**Collected data entries:**
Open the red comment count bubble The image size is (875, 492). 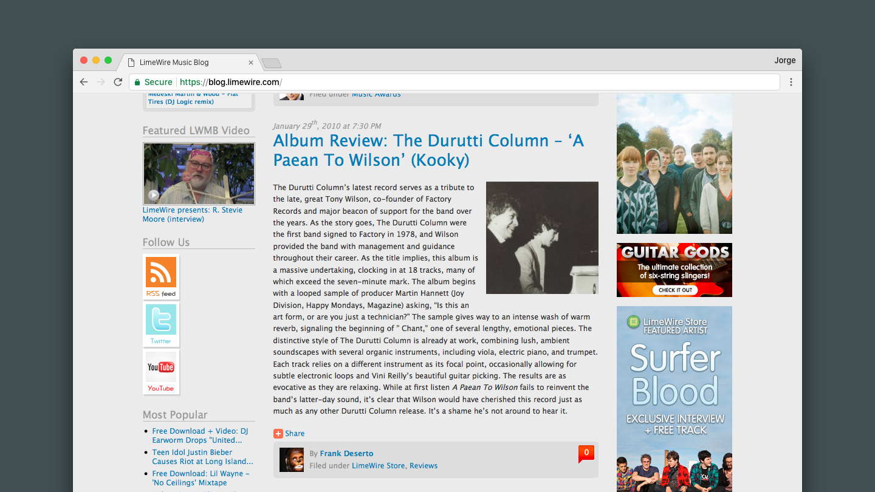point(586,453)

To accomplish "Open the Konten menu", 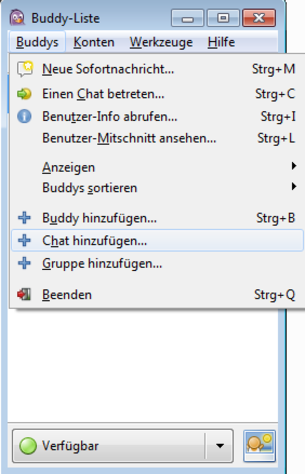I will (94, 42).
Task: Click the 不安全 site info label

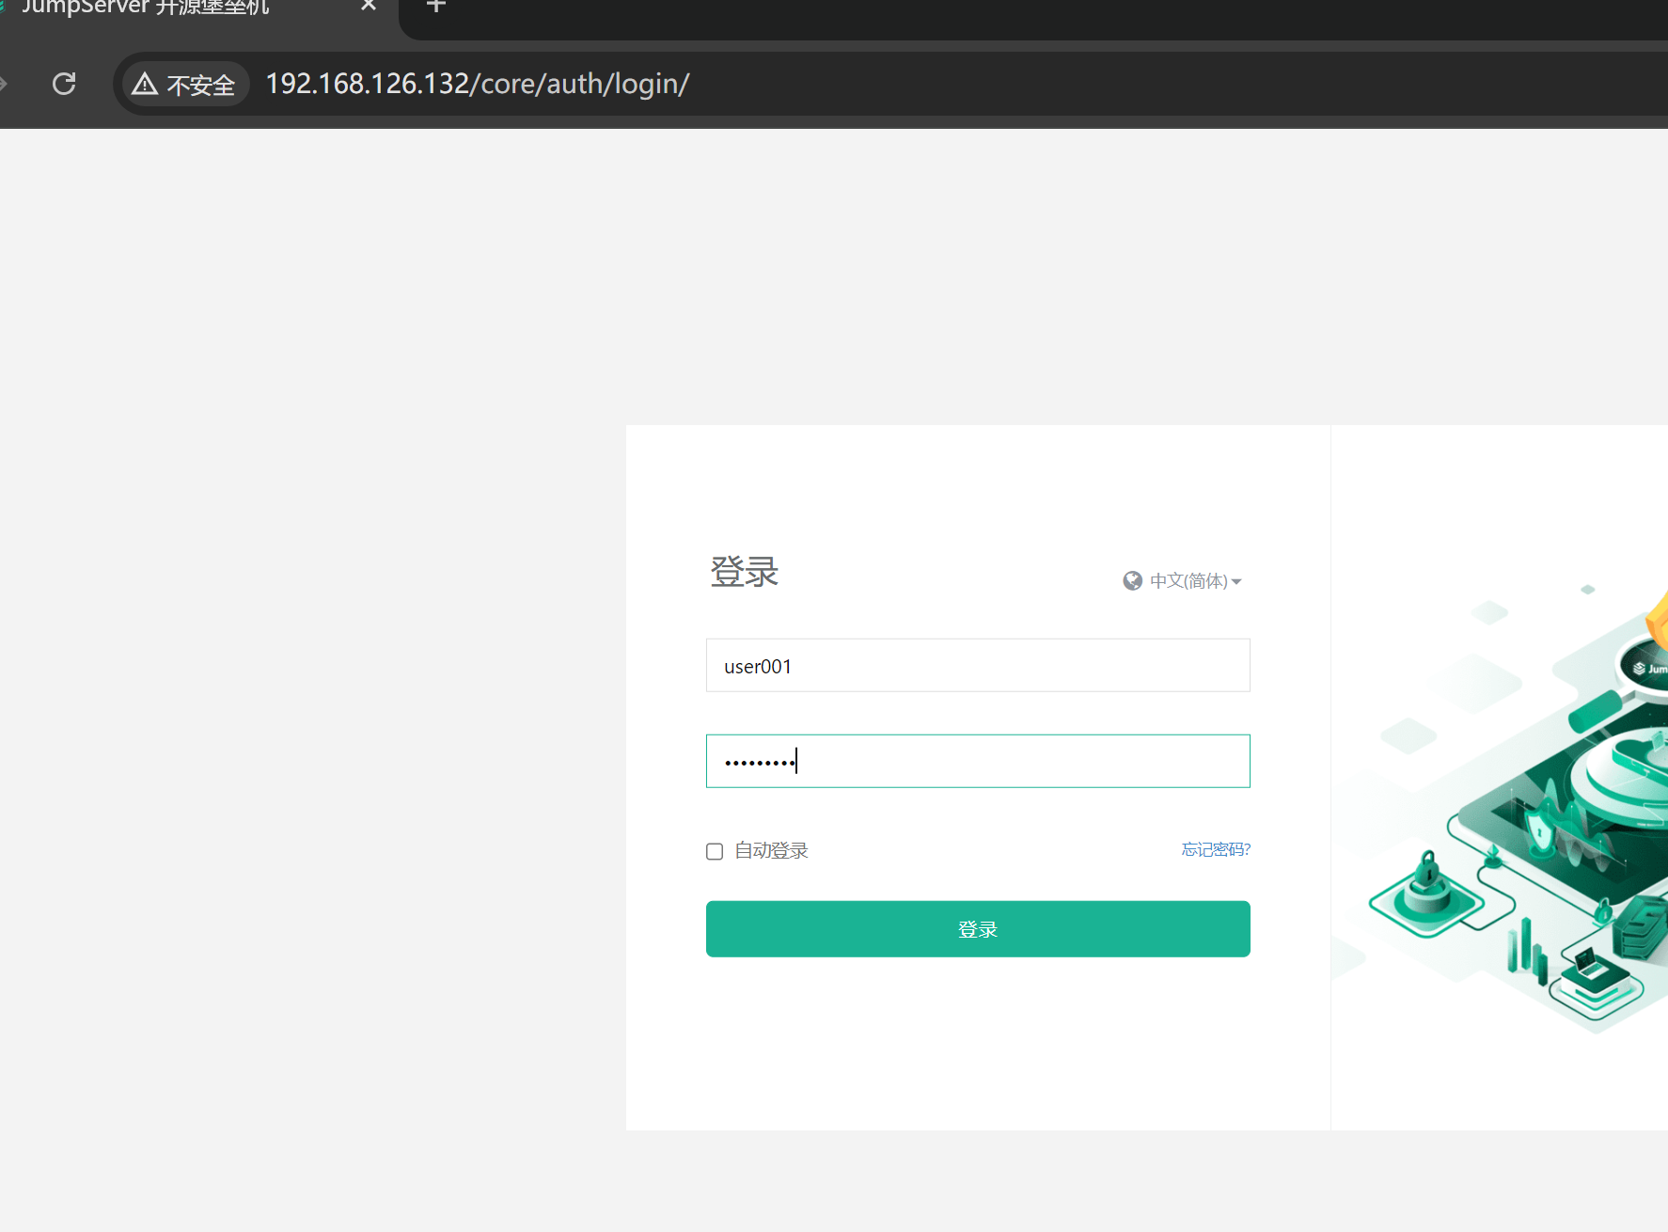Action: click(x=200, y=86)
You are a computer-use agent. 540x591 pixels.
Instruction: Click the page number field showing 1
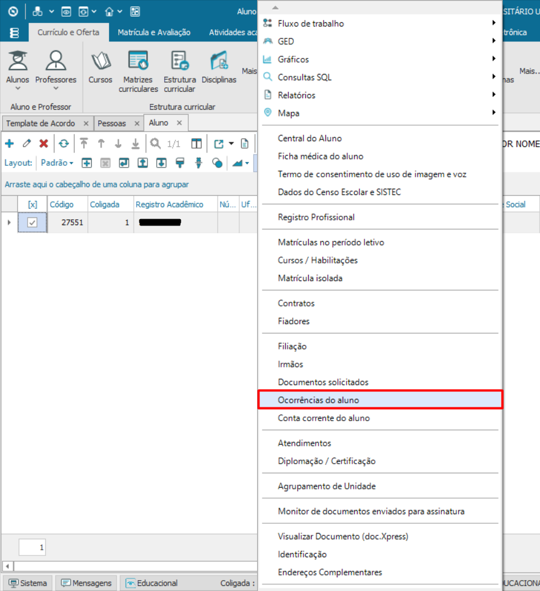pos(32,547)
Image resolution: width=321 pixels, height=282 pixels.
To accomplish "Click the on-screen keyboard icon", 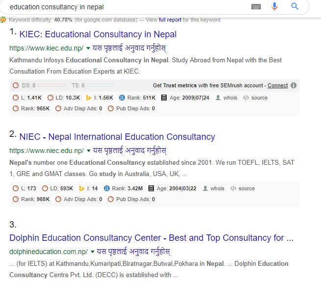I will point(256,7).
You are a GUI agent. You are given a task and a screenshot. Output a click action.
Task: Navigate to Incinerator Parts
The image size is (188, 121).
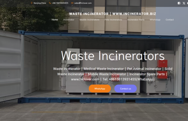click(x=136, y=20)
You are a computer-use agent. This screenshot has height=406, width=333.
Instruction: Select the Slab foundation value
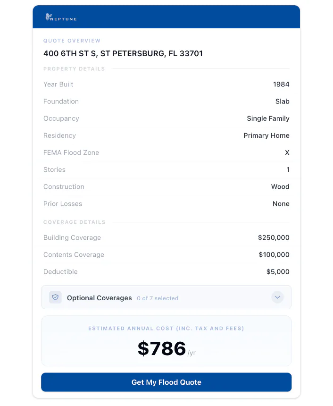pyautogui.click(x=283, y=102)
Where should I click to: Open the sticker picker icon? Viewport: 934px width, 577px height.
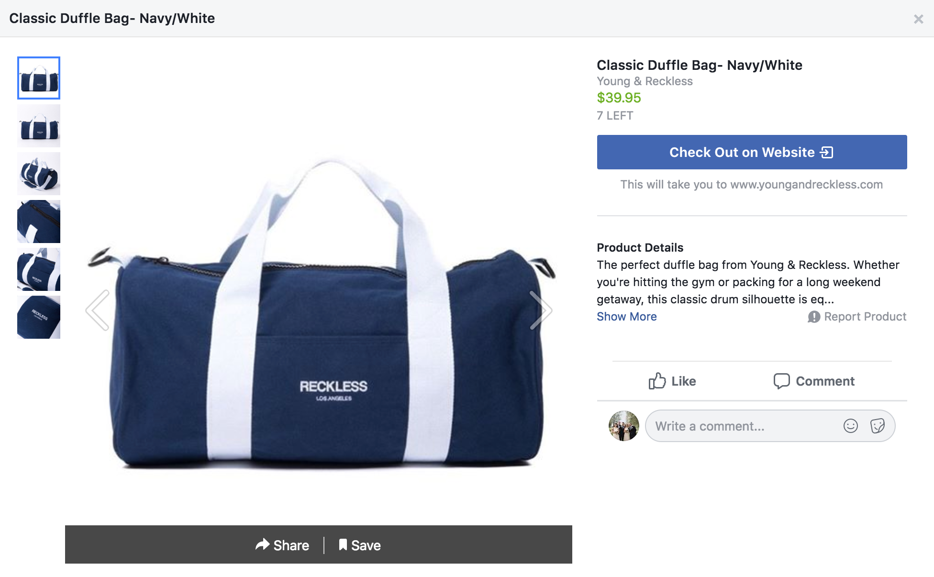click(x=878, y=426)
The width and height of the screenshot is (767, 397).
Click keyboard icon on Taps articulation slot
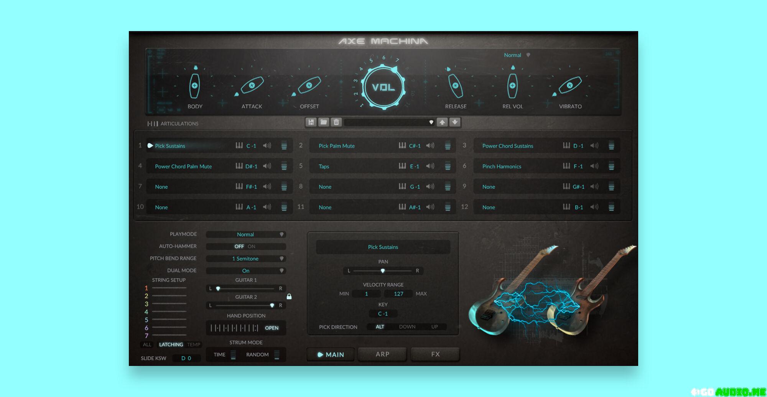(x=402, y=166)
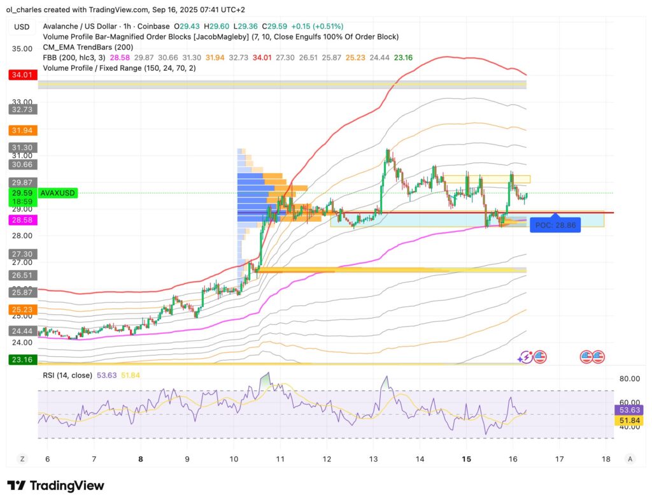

**WHAT IS REQUIRED:** Within the entries above, find every line where the string "pixels" occurs, and copy it.

**ANSWER BOX:**
You are a computer-use agent. 540x591 pixels.
Image resolution: width=321 pixels, height=282 pixels.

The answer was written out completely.